Fred had been a fighter pilot in the First World War, he was also a member of the RAF Association, Fred presented Guy Gibson the legendary leader of 617 Squadron on the Dambuster Raids with the lightweight motorcycle for riding around his home airfield (RAF Scampton).

The Nobby Norman range of childrens cycles and Norman Invader sporting cycles were very popular in the 1950’s. The factory sponsored a number of professional cyclists including Les Pantry who were used in Norman publicity and promotions. Less well known were the tradesmen’s cycles, tricycles and special circus bicycles built to order.

A range of lightweight motorcycles, autocycles and mopeds were produced from 1938 to 1961. The first motorised Norman’s were the Motobyk autocycle and 125cc engined lightweight motorcycle. During the Second World War small paratrooper’s motorcycles and the Rudge autocycle were produced alongside the cycles. In 1943 the rights to the Rudge autocycle were acquired and were manufactured and sold under the Norman brand. Ron Butler formerly of Rudge Whitworth joined Norman Cycles as Sales Director.

The first model available after the war was the lightweight model. The post war range consisted mainly of autocycles and 122, 149 & 197cc single cylinder Villiers engined motorcycles. In 1955 a 250cc British Anzani engined twin cylinder machine was launched.

In 1954, Norman started to plan moped production of 40-60 machines per day, they went on to produce thousands of Norman Nippy and Lido mopeds. The first Nippy was built under licence from the German Achilles company and was in fact a Dutch made Germaan Capri. In 1957 the Achilles Company was acquired, the presses and some of the former employees moved to Ashford, this resulted in the Lido moped.
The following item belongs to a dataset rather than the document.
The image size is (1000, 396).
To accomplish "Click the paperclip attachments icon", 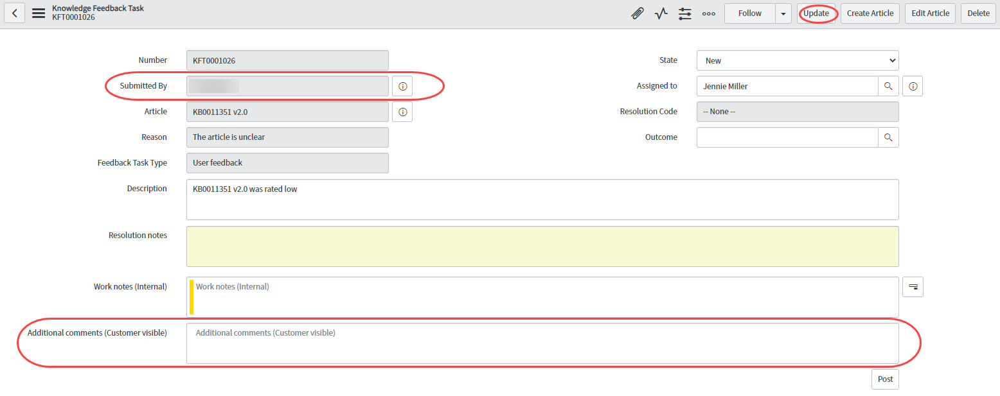I will point(637,13).
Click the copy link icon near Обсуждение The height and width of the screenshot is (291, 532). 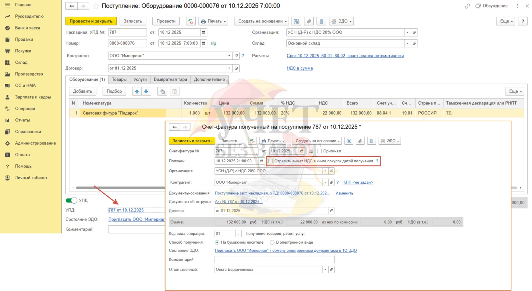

Fred and Charles Norman retired and the Ashford factory closed on 30 August 1961.

–  Norman History thanks to the Norman Cycles Club – http://www.normancycles.co.uk/

After World War 2, new British cars and motorcycles were sold abroad to bring in much-needed foreign exchange. With a shortage of vehicles in Britain, low powered cycle-attachment engines were introduced. The Cyclemaster was the most popular of these, and could be purchased already fitted to a bicycle or as an engine-within-a-wheel to install into your own bicycle. But, by 1954, French and German ‘mo-peds’ started to creep into the British market: their stronger frames allowed greater speeds. By 1954, with the threat of the two-speed NSU Quickly dominating the market, British manufacturers decided to compete with their own home-built mopeds. The first two were Hercules with its Herc-u-motor, and Norman’s Cyclemate, which used the 32cc Cyclemaster engine. It made its debut on the Cyclemaster stand at the 1954 Earls Court Motor Cycle Show, where its top speed was advertised at 20-25mph.

The Cyclemate was Britain’s cheapest moped, and the smallest capacity machine. Despite its engine being under-powered, 7,000 were sold over its six years of production. (180,000 Cyclemaster engines were sold 0ver ten years).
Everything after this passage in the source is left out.